The Armenian Church of Virgin Mary, located on “the Armenian Street”, famous for its belfry of six, is one of the oldest churches of the Indian subcontinent, that was constructed in Parrys, Chennai, Madras, in 1712 and reconstructed in 1772. Most recently it was restored by the Armenian Community of Calcutta.
In November 2008, His Holiness Karekin II, Catholicos of All Armenians visited the church according to TNN: “In the last few decades, services have become a rarity in the 304-year-old church with mass being served only on Christmas by a high priest, who comes down from the Armenian Apostolic Church in Kolkata.”
The church is opened from 9 am to 2 pm every day since it attracts tourists and every once in a few months, few families of Armenian Origin show up either for tourism or tracing their ancestors in the graveyard next to the church whose flagstones are inlaid with the graves of about 350 Armenians.” The stone epitaphs also bear testament to the lives of Armenian merchants, being embedded with grapes, quills, grain, ships, etc,” said Jude Johnson, caretaker of the Armenian church aka Church of Holy Virgin Mother Mary.
The six bells are all of the different sizes, varying from 21 to 26 inches, and weigh around 150 kg each, They are believed to be the largest and heaviest bells of Chennai. One bell, with Armenian inscription dates to 1754. This was recast in 1808 and also bears Tamil inscription.
One bell’s inscription indicates that it dates to 1778.
Inscriptions on two bells indicate that they were given to the Church in memory of 19 years Eliazar Shawmier, buried in the Church’s garden. Shawmier was the youngest son of a leading Armenian merchant of the city of Madras (now Chennai) on whose private chapel ground the present Church stands.
The remaining two bells date to 1837 and were cast by the Whitechapel Bell Foundry, then known as Mears & Stainbank, with inscriptions, reading “Thomas Mears, Founder, London”. (WIKI)
TNN‘s Rachel Chitral reports: “With insufficient funds and lack of public interest, certain portions of the church such as its famous bell tower, housing 26-inch wide bells, overhead pews and wooden rafters- built with Burmese wood- need massive repair. These portions have been cordoned off for the general public as they are unsafe for use.”

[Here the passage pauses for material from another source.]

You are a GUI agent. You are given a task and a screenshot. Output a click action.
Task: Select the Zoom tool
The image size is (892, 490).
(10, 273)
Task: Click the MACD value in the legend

According to TNN ” The city has its own rich blend of mosques, rubbing shoulders with temples and churches. But while the city’s Roman Catholic, Protestant, Syrian Christian, Marthoma churches, and those other denominations see a steady stream of church attendants and visitors… the Armenian church is solitary in its inclusiveness.”
We are a proud nation, but do our pride and conscience forgive us if we leave our churches in such a poor condition? Is this the future of the churches that we attend nowadays? Why isn’t there an Armenian Caretaker for starters, why are there no Armenian priests present? No wonder how easy it is nowadays to shut down Schools and cut the nerves of the still breathing Armenians in the Diaspora who have survived because of these institutions and churches who once were the shelter and inception of The Armenian Diaspora Continuance and survival.